Sometimes I pray the psalms, but most of the time, the psalms pray me.I discovered this truth again last night. As my wife will testify, on most nights, as soon as my head hits the pillow, I’m out. My body relaxes, my breathing deepens, and I’m off to the land of the sleepers. But not last night. My mind was a storm-tossed sea, with waves of frustration and doubt and fear and pity all lapping against each other. You’ve been there. Some of you experience that sleep-depriving storm almost every night.

To calm the waters, I tried to pray. “Who knows, maybe God can help,” I thought.

I tried to channel my frustration and doubt and fear and pity into a prayer. I needed one that communicated exactly what I was experiencing, that could translate my emotions into the language of petition. I know a few psalms by heart, so I decided to give them a try. But none of them said exactly what I felt. It was like I was praying someone else’s prayer, reading someone else’s mail.

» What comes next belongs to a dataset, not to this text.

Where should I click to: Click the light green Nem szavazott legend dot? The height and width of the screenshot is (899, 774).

I went looking for a prayer to pray, and, along the way, I found a prayer that prayed me.

Over and over, I forget what prayer is. It is not so much me speaking to God, as it is the Spirit within me speaking to the Father through the Son. Yes, I pray, but it is the Spirit who prays for me, in me, through me. I no more make up my own prayers than I made up the English language. I inherited my native tongue; it was taught to me, word for word, sentence by sentence, as I grew up. So it is with the language of prayer. It is my speech but it is truly God’s speech, divine language.

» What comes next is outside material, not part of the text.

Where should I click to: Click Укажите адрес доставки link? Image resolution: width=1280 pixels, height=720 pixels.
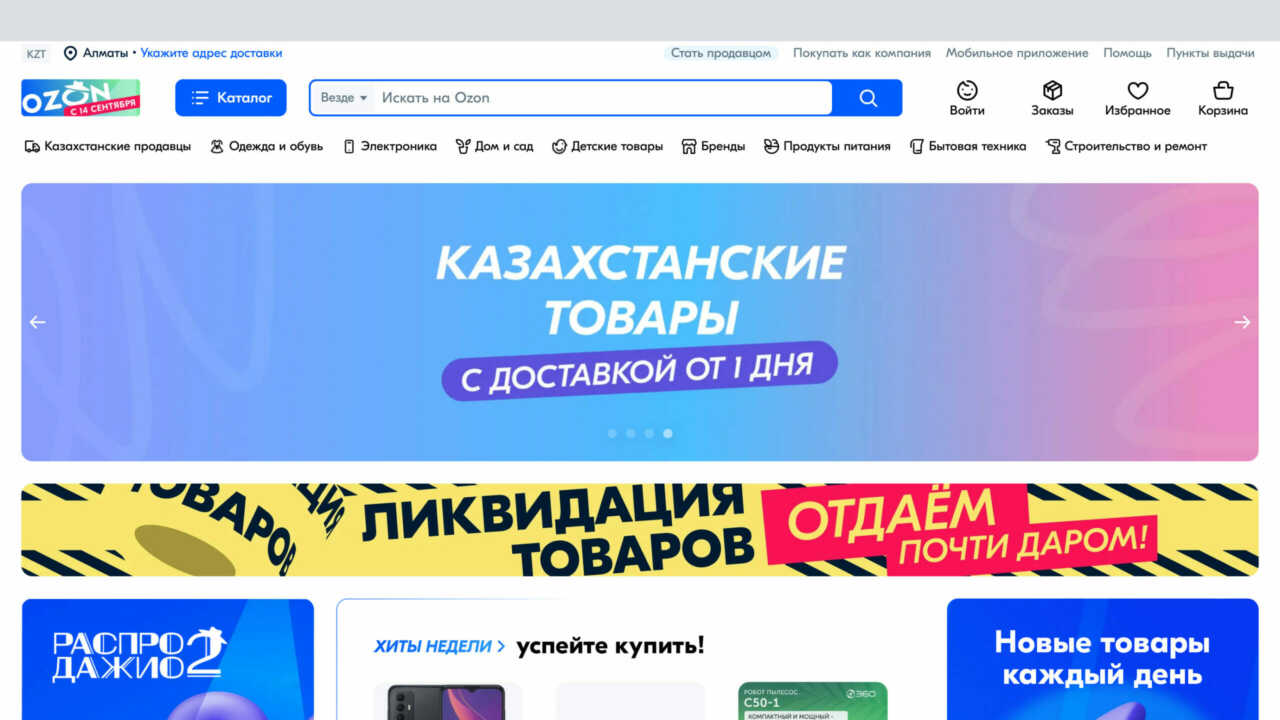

Thus I never truly pray alone, for prayer is always God talking to God in me.

Last night, the Spirit helped my lips form the words to the third psalm. In it, David laments how his adversaries have increased. Tens of thousands of his enemies surround him. They mock him and his God. And how does David react? Does he brandish shield and sword to fight them? Does he lay out a strategy, launch counter-attacks, mow them down? No, he says that God is his shield, his glory, and the one who lifts his head. Then, he goes to sleep.

I went looking for a psalm to pray, and found a psalm that prayed me, that transformed my liquid emotions into its solid truth.

David closes his eyes and slumbers. It’s an amazing act. While his adversaries increase, while they mock him and his God, while they threaten his life, David says—or, rather, the Spirit says in David to the Father through the Son—“I lay down and slept; I awoke, for the Lord sustains me.” He becomes as a babe in the arms of his father, who is so certain of paternal protection, that he can sleep through the fiercest storm.

So Psalm 3 prayed me, even as I prayed its words, and those words had their way with me.

I lay down and slept, for the Lord sustained me. He told me that He is my shield, who protects me from the fiery darts of the evil one. He reminded me that He is my glory, despite my shame, despite my fears, despite everything, He is the one who is my victory. He will arise and smite all my enemies on the cheek. He will shatter the teeth of the wicked. Indeed, Christ has defeated them all in the battle to the death upon the cross, for when He died, He took down all my foes, including death itself.

This morning, I awoke, for the Lord sustains me. And He has taught me, once again, through His Spirit, that I am His child, and He my Father in Jesus Christ, my Lord.